Russia: The Sham Society
Writing for Project Syndicate, Dominique Moisi (pictured, left), a founder and Senior Advisor at Ifri (French Institute for International Relations) and currently a Professor at the College of Europe in Natolin, Warsaw, exposes the charade that is modern Russia:
Russia is literally buying its way back into the international system as a preeminent actor, one that is regaining power and clout by replacing nuclear weapons with oil and gas and substituting greed for fear. The balance of terror of the Soviet era has given way to unilateral energy dependency in favor of Russia. With their enormous cash flow, Russian billionaires are buying sumptuous properties all over the world, and Russia is buying prominent Germans like the former Chancellor, Gerhard Schroeder, if not the support of Germany as such.
Whatever the enormous differences that may separate them, post-communist Russia and fundamentalist Iran have much in common. Energy wealth gives them a sense of unique opportunity, the conviction that time is playing in their favor, and that they can now redress the humiliations they have suffered from the outside world. It is as if they were combining the Arab/Islamic world’s culture of humiliation and Asia’s culture of hope. Both are marked by a defiant nationalism, and both feel irresistible, all the more so because they sense that the United States is in decline as a result of the quagmire in Iraq, if not in Afghanistan as well.
Of course, the differences between Russia and Iran are enormous. The Iranian regime is highly ideological and animated by an open passion to destroy Israel. It does not enjoy the massive backing of its society, except when it comes to national pride and the quest for nuclear status.

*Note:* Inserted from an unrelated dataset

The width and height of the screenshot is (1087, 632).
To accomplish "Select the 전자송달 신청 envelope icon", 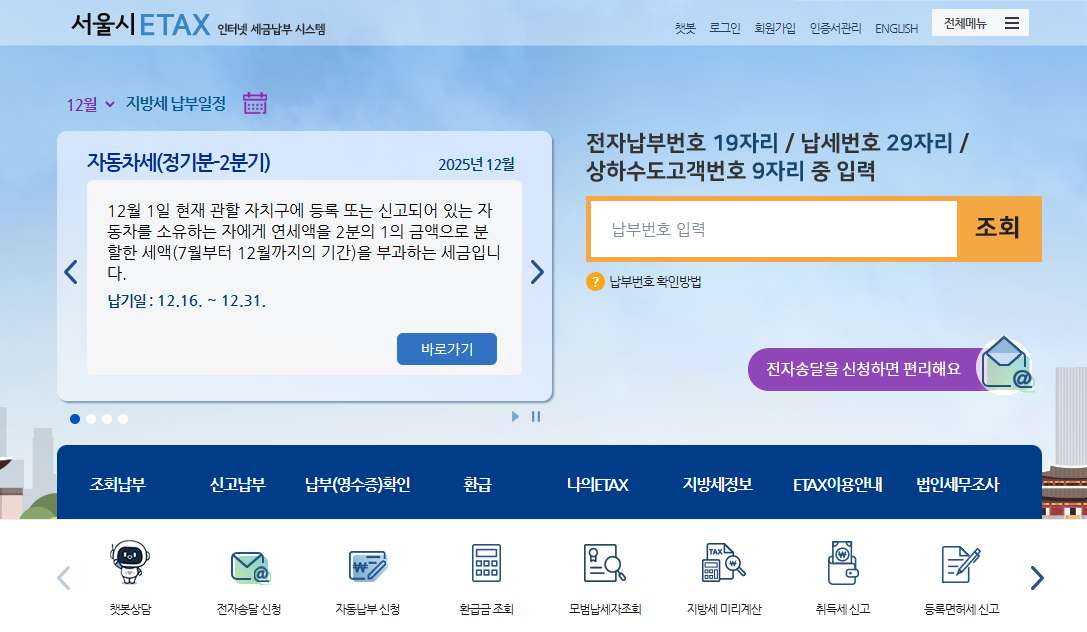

Russia’s regime, by contrast, is animated by money, not ideology. In its quest to rebuild Russia’s geopolitical power and influence, Presdient Vladimir Putin has the support of the immense majority of the population. His motto, “Get rich and keep quiet,” sounds like Guizot’s priorities in mid-nineteenth century France, even if it is “seasoned” with a strong touch of imperial pride. As long as the oil money keeps flowing, most Russians will express no nostalgia for the democratic opening of the Yeltsin years, with its accompanying combination of chaos, corruption, international weakness, and disrespect for the state.
Are Russians so different from us in the western democratic world, or is democracy a luxury that only old, stable, prosperous, and satisfied societies can afford? In their quest for post-Soviet stability, Russians seem to have found reassurance in Putin. He does not match Peter the Great in physical stature, but he has proven to be a gifted politician, capable of grasping, then controlling, the mood of the Russian people.
For a majority of Russian citizens, economic prosperity and televised entertainment have become the modern equivalent of the panem et circenses formula of Roman times. The war in Chechnya may contribute to the moral corruption of Russia as a whole, to its frightening descent into a culture of violence. But it is also feeding a patriotic emotion – a popular longing for the restoration of Russia’s imperial status and prestige – that Putin’s regime has shrewdly exploited.
Meanwhile, ordinary Russians have gained little. The multiplication of assassinations of political opponents and economic rivals, the mafia practice of contract murders, cannot be seen as signs of a regained stability. Nor can the Putin regime’s manipulation of popular xenophobia against citizens of the former Soviet empire, such as Georgians.
Russia may have recovered its status as a strong power, but is it a respected, or even a happy one? Russia is rich, but Russians, at least most of them, remain poor, with a life expectancy that is closer to Africa than to Western Europe. Eventually, they will have to recognize that modern nations cannot live by power alone.